> _Texto proporcionado_:
━━━
De acuerdo a la revista, ante una afección infantil, los padres llamaban en primer lugar a un curandero. Y sea cual fuere la enfermedad, tanto las familias como los empíricos la definían indistintamente como empacho, condenando al pequeño a una muerte segura. Al mismo tiempo que hacía estas valoraciones negativas, la Revista Médico Quirúrgica difundía para las diarreas infantiles el uso de la “marmelada musculina”, preparado a base de carne de buey y utilizada en un hospital francés, sobre la cual no se planteaba cuestionamiento alguno.

El empacho se definió como enfermedad popular, sin encuadre para el saber médico oficial. Fue el objeto de estudio de dos tesis de la Facultad de Medicina, la de Telémaco Susini en 1879 y la de Ramón Ibarra en 1888, y de un artículo escrito en 1884 por Silverio Domínguez en los Anales del Círculo Médico Argentino.
━━━
> _Material de origen_:
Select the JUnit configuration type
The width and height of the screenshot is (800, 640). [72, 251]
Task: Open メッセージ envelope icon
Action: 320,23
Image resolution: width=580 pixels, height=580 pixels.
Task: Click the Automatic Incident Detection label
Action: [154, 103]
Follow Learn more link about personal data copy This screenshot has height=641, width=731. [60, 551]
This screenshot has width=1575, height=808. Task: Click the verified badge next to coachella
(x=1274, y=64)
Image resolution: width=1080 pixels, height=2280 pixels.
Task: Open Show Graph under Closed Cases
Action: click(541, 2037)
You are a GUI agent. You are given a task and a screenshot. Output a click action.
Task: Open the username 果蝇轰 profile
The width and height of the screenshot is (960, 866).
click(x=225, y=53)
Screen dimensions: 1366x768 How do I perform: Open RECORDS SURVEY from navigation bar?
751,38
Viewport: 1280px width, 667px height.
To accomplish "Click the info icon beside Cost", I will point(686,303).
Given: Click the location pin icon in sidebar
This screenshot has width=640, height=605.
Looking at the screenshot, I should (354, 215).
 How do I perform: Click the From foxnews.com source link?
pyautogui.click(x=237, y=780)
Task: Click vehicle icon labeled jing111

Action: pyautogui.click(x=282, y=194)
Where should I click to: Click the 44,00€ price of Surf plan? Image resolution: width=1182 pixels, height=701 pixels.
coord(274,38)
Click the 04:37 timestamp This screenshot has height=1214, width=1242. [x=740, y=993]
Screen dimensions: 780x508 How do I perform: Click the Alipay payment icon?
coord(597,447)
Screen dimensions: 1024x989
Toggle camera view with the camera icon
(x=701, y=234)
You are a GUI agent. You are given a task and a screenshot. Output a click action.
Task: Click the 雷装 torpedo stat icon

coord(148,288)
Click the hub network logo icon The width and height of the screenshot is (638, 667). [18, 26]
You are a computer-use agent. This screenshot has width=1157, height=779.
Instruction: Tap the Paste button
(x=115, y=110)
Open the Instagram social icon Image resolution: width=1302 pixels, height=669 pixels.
━━━
Según el texto sobre el empacho, ¿por qué el niño enfermo quedaba condenado "a una muerte segura"? Responda en una a tres oraciones.

Ante una afección infantil, los padres llamaban primero a un curandero. Tanto las familias como los empíricos definían cualquier enfermedad, sea cual fuere, indistintamente como empacho, y eso condenaba al pequeño a una muerte segura.